On the approach delineated above, the majority in Daniels, per Sachs J, held that the ordinary meaning of the word “spouse” in the Act also encompasses surviving spouses of marriages contracted according to Muslim rites.51 The Court opted for a broad and inclusive construction of the concept which extended the application of the Act to include the surviving spouse of a monogamous Muslim marriage entered into in accordance with Muslim rites. The Court held that the constitutional values of equality, tolerance and respect for diversity point strongly in favour of giving the word “spouse” a broad and inclusive construction. It remarked that any other interpretation would result in a violation of the widow’s rights to equality in relation to marital status, religion and culture and would therefore violate their right to dignity. In my view, the circumstances of that case, allowed for such an interpretation for it was only due to the religion of the parties that their marriage was without recognition, thus there was no undue strain on the language. On the facts of the present case, to read the word “spouse” so as to include multiple spouses would be a significant departure from the ordinary, commonly understood meaning of the word, as it is used in the Act. Therefore, the word “spouse” as it is used in the Act is not capable of being understood to include more than one partner to a marriage. In consequence, we must read in words to cure the defects.

---

Continue the court's reasoning on the word "spouse" in the Act, starting right after its final sentence.

DATASET:
---

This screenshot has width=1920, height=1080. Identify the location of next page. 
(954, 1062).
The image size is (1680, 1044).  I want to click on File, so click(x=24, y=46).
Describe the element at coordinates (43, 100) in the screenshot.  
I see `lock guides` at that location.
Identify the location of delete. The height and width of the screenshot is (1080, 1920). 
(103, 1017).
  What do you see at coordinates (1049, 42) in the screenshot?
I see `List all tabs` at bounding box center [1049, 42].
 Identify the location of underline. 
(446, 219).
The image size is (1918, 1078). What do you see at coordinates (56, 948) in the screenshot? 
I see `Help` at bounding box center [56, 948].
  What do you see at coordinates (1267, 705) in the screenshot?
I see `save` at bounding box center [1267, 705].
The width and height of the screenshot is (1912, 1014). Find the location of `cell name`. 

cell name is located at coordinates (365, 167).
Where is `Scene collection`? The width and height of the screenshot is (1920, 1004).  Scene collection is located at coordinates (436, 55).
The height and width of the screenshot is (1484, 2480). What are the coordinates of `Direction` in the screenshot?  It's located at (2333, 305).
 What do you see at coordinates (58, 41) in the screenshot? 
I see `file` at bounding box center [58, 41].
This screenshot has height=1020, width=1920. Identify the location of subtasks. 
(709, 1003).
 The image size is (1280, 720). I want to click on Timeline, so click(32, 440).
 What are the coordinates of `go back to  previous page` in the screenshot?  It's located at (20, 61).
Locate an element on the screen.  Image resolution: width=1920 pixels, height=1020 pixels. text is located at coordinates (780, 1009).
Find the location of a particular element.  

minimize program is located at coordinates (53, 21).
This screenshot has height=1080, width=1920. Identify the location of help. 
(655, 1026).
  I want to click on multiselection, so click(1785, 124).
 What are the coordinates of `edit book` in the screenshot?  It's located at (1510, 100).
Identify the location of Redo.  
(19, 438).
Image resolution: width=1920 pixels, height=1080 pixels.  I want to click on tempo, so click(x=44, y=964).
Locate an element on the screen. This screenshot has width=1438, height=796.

---

REPLY TO THE EXERCISE:
c) Appropriate remedy
Having concluded that section 1 of the Act constitutes an unjustifiable infringement of section 9(3) of the Constitution, I must now consider an appropriate remedy. The constitutional defect in the impugned provision is manifest. It exists because the word “spouse” in the Act excludes widows to polygynous Muslim marriages, thus denying them the protection intended for vulnerable women in our society. The dictates of justice and equity require this Court to grant an effective remedy which shall vindicate their rights.
Section 172(1) of the Constitution requires a court, when deciding a constitutional matter within its power, to declare that any law that is inconsistent with the Constitution is invalid to the extent of its inconsistency. It further provides that a court may make any order that is just and equitable, including an order limiting the retrospective effect of the declaration of invalidity for any period and on any conditions to allow the competent authority to correct the defect.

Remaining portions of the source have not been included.